BEGIN Data rows

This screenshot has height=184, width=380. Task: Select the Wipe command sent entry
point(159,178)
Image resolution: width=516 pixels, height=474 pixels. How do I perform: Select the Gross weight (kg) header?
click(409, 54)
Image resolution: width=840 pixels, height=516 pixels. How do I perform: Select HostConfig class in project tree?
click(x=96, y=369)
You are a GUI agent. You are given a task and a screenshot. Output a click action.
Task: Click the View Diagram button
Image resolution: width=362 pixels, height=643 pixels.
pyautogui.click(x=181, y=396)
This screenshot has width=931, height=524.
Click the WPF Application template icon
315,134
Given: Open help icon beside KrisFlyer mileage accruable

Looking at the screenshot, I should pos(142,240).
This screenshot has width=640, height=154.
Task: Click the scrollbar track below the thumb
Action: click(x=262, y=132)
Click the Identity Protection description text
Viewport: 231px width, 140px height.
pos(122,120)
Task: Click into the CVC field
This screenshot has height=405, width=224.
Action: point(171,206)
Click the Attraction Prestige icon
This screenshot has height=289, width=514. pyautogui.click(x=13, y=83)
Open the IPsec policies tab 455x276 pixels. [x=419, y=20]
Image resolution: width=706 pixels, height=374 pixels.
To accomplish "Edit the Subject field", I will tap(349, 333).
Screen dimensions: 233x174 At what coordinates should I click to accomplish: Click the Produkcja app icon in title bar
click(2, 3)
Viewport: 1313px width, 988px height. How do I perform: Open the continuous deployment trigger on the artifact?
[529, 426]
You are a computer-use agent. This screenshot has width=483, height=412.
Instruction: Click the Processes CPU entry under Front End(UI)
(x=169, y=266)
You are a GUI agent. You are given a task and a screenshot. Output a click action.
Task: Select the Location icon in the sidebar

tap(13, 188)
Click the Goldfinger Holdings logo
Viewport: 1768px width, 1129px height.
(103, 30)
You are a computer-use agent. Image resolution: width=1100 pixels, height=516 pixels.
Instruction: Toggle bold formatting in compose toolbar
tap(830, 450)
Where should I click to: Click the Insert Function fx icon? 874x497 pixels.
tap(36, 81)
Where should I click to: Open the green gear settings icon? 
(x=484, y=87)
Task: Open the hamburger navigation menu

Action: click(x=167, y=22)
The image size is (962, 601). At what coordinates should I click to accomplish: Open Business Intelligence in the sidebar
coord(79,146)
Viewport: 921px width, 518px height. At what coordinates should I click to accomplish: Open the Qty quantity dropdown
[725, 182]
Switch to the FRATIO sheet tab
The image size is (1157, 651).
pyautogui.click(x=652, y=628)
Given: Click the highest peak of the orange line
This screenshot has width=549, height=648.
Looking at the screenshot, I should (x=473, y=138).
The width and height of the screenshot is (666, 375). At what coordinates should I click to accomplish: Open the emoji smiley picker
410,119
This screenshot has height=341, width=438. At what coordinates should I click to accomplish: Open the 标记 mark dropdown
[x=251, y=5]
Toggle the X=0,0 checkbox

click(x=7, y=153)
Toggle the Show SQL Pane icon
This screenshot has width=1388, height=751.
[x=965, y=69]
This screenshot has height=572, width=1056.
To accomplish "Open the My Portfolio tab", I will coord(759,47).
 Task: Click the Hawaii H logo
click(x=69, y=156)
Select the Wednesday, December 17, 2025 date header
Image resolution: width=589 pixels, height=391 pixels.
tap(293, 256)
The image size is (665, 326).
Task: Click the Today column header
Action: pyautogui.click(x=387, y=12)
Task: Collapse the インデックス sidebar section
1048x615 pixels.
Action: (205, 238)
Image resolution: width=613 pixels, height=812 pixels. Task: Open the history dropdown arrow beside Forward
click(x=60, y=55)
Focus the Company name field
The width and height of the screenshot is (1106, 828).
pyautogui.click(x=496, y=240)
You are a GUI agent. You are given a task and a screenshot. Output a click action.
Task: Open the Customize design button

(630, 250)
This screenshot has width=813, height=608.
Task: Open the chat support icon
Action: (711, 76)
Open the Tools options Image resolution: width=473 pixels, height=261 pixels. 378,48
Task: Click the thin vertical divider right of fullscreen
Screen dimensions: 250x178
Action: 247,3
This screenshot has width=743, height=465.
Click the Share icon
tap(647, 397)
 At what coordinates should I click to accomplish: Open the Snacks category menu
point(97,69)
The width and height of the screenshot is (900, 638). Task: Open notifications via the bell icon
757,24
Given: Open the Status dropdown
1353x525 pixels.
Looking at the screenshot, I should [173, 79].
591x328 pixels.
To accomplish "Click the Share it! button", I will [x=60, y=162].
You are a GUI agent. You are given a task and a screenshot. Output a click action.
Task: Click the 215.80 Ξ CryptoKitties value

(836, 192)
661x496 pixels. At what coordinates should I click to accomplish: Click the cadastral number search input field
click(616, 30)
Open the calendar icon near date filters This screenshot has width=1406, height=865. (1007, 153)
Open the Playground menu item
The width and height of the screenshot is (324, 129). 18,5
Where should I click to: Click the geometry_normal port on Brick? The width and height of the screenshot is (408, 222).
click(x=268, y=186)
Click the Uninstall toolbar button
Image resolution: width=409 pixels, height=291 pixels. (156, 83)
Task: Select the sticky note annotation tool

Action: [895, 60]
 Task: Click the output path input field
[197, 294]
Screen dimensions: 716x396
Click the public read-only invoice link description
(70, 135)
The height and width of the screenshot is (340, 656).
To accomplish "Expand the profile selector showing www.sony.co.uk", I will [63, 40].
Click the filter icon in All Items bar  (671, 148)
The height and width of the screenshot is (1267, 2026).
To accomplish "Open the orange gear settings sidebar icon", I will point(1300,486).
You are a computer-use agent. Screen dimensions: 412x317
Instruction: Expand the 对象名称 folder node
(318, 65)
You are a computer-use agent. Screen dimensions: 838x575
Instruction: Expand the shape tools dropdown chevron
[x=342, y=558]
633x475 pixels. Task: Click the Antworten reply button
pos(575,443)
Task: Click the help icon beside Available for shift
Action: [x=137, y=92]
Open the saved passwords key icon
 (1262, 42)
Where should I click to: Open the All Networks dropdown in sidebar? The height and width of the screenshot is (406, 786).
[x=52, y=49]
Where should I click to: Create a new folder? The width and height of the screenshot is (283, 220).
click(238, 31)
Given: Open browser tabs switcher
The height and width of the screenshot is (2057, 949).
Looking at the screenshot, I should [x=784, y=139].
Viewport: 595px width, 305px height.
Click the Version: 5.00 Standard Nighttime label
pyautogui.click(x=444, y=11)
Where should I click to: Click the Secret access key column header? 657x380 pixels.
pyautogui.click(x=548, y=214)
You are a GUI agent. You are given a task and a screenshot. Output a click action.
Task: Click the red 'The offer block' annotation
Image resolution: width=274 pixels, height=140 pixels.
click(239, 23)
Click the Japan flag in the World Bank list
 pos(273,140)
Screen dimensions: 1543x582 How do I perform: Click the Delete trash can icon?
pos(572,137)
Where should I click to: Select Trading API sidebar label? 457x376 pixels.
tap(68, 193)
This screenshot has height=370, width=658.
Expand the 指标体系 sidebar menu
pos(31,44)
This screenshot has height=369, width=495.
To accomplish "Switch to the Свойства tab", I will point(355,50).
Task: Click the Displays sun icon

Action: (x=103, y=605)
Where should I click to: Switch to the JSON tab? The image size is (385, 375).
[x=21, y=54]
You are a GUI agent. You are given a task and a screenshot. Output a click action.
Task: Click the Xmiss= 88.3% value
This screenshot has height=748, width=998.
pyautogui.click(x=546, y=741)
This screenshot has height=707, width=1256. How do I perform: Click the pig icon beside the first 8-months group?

END Data rows

● What is being asked:
Copy all of the material above line for line, keeping every character unchanged.

● Task solution:
This screenshot has height=184, width=380. Task: Select the Wipe command sent entry
point(159,178)
Image resolution: width=516 pixels, height=474 pixels. How do I perform: Select the Gross weight (kg) header?
click(409, 54)
Image resolution: width=840 pixels, height=516 pixels. How do I perform: Select HostConfig class in project tree?
click(x=96, y=369)
You are a GUI agent. You are given a task and a screenshot. Output a click action.
Task: Click the View Diagram button
Image resolution: width=362 pixels, height=643 pixels.
pyautogui.click(x=181, y=396)
This screenshot has width=931, height=524.
Click the WPF Application template icon
315,134
Given: Open help icon beside KrisFlyer mileage accruable

Looking at the screenshot, I should pos(142,240).
This screenshot has width=640, height=154.
Task: Click the scrollbar track below the thumb
Action: click(x=262, y=132)
Click the Identity Protection description text
Viewport: 231px width, 140px height.
pos(122,120)
Task: Click into the CVC field
This screenshot has height=405, width=224.
Action: point(171,206)
Click the Attraction Prestige icon
This screenshot has height=289, width=514. pyautogui.click(x=13, y=83)
Open the IPsec policies tab 455x276 pixels. [x=419, y=20]
Image resolution: width=706 pixels, height=374 pixels.
To accomplish "Edit the Subject field", I will tap(349, 333).
Screen dimensions: 233x174 At what coordinates should I click to accomplish: Click the Produkcja app icon in title bar
click(2, 3)
Viewport: 1313px width, 988px height. How do I perform: Open the continuous deployment trigger on the artifact?
[529, 426]
You are a computer-use agent. This screenshot has width=483, height=412.
Instruction: Click the Processes CPU entry under Front End(UI)
(x=169, y=266)
You are a GUI agent. You are given a task and a screenshot. Output a click action.
Task: Select the Location icon in the sidebar

tap(13, 188)
Click the Goldfinger Holdings logo
Viewport: 1768px width, 1129px height.
(103, 30)
You are a computer-use agent. Image resolution: width=1100 pixels, height=516 pixels.
Instruction: Toggle bold formatting in compose toolbar
tap(830, 450)
Where should I click to: Click the Insert Function fx icon? 874x497 pixels.
tap(36, 81)
Where should I click to: Open the green gear settings icon? 
(x=484, y=87)
Task: Open the hamburger navigation menu

Action: click(x=167, y=22)
The image size is (962, 601). At what coordinates should I click to accomplish: Open Business Intelligence in the sidebar
coord(79,146)
Viewport: 921px width, 518px height. At what coordinates should I click to accomplish: Open the Qty quantity dropdown
[725, 182]
Switch to the FRATIO sheet tab
The image size is (1157, 651).
pyautogui.click(x=652, y=628)
Given: Click the highest peak of the orange line
This screenshot has width=549, height=648.
Looking at the screenshot, I should (x=473, y=138).
The width and height of the screenshot is (666, 375). At what coordinates should I click to accomplish: Open the emoji smiley picker
410,119
This screenshot has height=341, width=438. At what coordinates should I click to accomplish: Open the 标记 mark dropdown
[x=251, y=5]
Toggle the X=0,0 checkbox

click(x=7, y=153)
Toggle the Show SQL Pane icon
This screenshot has width=1388, height=751.
[x=965, y=69]
This screenshot has height=572, width=1056.
To accomplish "Open the My Portfolio tab", I will coord(759,47).
 Task: Click the Hawaii H logo
click(x=69, y=156)
Select the Wednesday, December 17, 2025 date header
Image resolution: width=589 pixels, height=391 pixels.
tap(293, 256)
The image size is (665, 326).
Task: Click the Today column header
Action: pyautogui.click(x=387, y=12)
Task: Collapse the インデックス sidebar section
1048x615 pixels.
Action: (205, 238)
Image resolution: width=613 pixels, height=812 pixels. Task: Open the history dropdown arrow beside Forward
click(x=60, y=55)
Focus the Company name field
The width and height of the screenshot is (1106, 828).
pyautogui.click(x=496, y=240)
You are a GUI agent. You are given a task and a screenshot. Output a click action.
Task: Open the Customize design button

(630, 250)
This screenshot has width=813, height=608.
Task: Open the chat support icon
Action: (711, 76)
Open the Tools options Image resolution: width=473 pixels, height=261 pixels. 378,48
Task: Click the thin vertical divider right of fullscreen
Screen dimensions: 250x178
Action: 247,3
This screenshot has width=743, height=465.
Click the Share icon
tap(647, 397)
 At what coordinates should I click to accomplish: Open the Snacks category menu
point(97,69)
The width and height of the screenshot is (900, 638). Task: Open notifications via the bell icon
757,24
Given: Open the Status dropdown
1353x525 pixels.
Looking at the screenshot, I should [173, 79].
591x328 pixels.
To accomplish "Click the Share it! button", I will [x=60, y=162].
You are a GUI agent. You are given a task and a screenshot. Output a click action.
Task: Click the 215.80 Ξ CryptoKitties value

(836, 192)
661x496 pixels. At what coordinates should I click to accomplish: Click the cadastral number search input field
click(616, 30)
Open the calendar icon near date filters This screenshot has width=1406, height=865. (1007, 153)
Open the Playground menu item
The width and height of the screenshot is (324, 129). 18,5
Where should I click to: Click the geometry_normal port on Brick? The width and height of the screenshot is (408, 222).
click(x=268, y=186)
Click the Uninstall toolbar button
Image resolution: width=409 pixels, height=291 pixels. (156, 83)
Task: Select the sticky note annotation tool

Action: [895, 60]
 Task: Click the output path input field
[197, 294]
Screen dimensions: 716x396
Click the public read-only invoice link description
(70, 135)
The height and width of the screenshot is (340, 656).
To accomplish "Expand the profile selector showing www.sony.co.uk", I will [63, 40].
Click the filter icon in All Items bar  (671, 148)
The height and width of the screenshot is (1267, 2026).
To accomplish "Open the orange gear settings sidebar icon", I will point(1300,486).
You are a computer-use agent. Screen dimensions: 412x317
Instruction: Expand the 对象名称 folder node
(318, 65)
You are a computer-use agent. Screen dimensions: 838x575
Instruction: Expand the shape tools dropdown chevron
[x=342, y=558]
633x475 pixels. Task: Click the Antworten reply button
pos(575,443)
Task: Click the help icon beside Available for shift
Action: [x=137, y=92]
Open the saved passwords key icon
 (1262, 42)
Where should I click to: Open the All Networks dropdown in sidebar? The height and width of the screenshot is (406, 786).
[x=52, y=49]
Where should I click to: Create a new folder? The width and height of the screenshot is (283, 220).
click(238, 31)
Given: Open browser tabs switcher
The height and width of the screenshot is (2057, 949).
Looking at the screenshot, I should [x=784, y=139].
Viewport: 595px width, 305px height.
Click the Version: 5.00 Standard Nighttime label
pyautogui.click(x=444, y=11)
Where should I click to: Click the Secret access key column header? 657x380 pixels.
pyautogui.click(x=548, y=214)
You are a GUI agent. You are given a task and a screenshot. Output a click action.
Task: Click the red 'The offer block' annotation
Image resolution: width=274 pixels, height=140 pixels.
click(239, 23)
Click the Japan flag in the World Bank list
 pos(273,140)
Screen dimensions: 1543x582 How do I perform: Click the Delete trash can icon?
pos(572,137)
Where should I click to: Select Trading API sidebar label? 457x376 pixels.
tap(68, 193)
This screenshot has height=370, width=658.
Expand the 指标体系 sidebar menu
pos(31,44)
This screenshot has height=369, width=495.
To accomplish "Switch to the Свойства tab", I will point(355,50).
Task: Click the Displays sun icon

Action: (x=103, y=605)
Where should I click to: Switch to the JSON tab? The image size is (385, 375).
[x=21, y=54]
You are a GUI agent. You are given a task and a screenshot. Output a click action.
Task: Click the Xmiss= 88.3% value
This screenshot has height=748, width=998.
pyautogui.click(x=546, y=741)
This screenshot has height=707, width=1256. How do I perform: Click the pig icon beside the first 8-months group?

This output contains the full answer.